This new Suspiria tells you something up front that is initially withheld in the original: that the Berlin dance academy American Susie Bannion (Dakota Johnson) has recently joined is run by witches. That tidbit is revealed in the opening scene by another dancer (Chloë Grace Moretz) who has left the academy and whose whereabouts are now unknown. She spilled the beans to her psychotherapist, Josef Klemperer, one of three roles played by the chameleon Tilda Swinton.

Susie sees unusual things going on from the moment she arrives in Berlin, which is smack dab in the middle of the 1977 “German Autumn,” a period of political upheaval involving terrorist attacks and the hijacking of a Lufthansa airline. As if by magic the women who run the school (among them Swinton in one of her other roles) grant her certain dance abilities she had never previously enjoyed. As she quickly ascends to the lead role in the academy’s upcoming performance, other dancers continue to go missing.

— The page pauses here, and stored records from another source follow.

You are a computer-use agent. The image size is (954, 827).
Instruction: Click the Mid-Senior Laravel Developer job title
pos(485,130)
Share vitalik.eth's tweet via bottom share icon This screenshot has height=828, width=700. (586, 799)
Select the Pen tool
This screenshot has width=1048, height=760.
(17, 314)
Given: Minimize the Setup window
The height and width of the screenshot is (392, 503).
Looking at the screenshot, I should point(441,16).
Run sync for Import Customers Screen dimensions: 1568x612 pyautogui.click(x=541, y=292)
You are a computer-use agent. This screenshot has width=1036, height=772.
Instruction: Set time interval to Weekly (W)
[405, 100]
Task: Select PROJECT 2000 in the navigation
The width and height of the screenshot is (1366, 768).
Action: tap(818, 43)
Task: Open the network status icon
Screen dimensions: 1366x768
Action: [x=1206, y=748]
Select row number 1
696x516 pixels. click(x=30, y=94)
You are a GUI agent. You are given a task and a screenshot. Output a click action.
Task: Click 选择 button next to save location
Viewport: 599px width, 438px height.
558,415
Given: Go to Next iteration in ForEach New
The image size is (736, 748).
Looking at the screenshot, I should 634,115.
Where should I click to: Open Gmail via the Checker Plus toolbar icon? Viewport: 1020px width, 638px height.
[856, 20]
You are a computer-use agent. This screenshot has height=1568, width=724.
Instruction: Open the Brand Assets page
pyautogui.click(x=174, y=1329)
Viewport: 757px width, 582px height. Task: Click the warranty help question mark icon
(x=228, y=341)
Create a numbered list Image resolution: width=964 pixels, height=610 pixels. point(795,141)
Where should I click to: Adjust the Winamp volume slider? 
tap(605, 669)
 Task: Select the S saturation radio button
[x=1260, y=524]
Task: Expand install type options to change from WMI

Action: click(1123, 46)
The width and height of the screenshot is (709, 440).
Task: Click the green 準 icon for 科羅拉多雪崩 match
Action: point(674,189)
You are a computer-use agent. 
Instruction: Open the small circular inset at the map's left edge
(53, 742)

Almost anything related to dance itself is a great strength of Guadagnino’s film. He’s tapped into the truth that modern dance, with its wild yet syncopated movements, carries with it a certain sense of hypnotism. Each dance set piece serves as a metaphor for the kind of violence done to a person when her mind is under the control of someone else. Visually, they are kinetic and terrifying, particularly one scene where the dancers are dressed in threadbare red costumes that simulate rivulets of blood.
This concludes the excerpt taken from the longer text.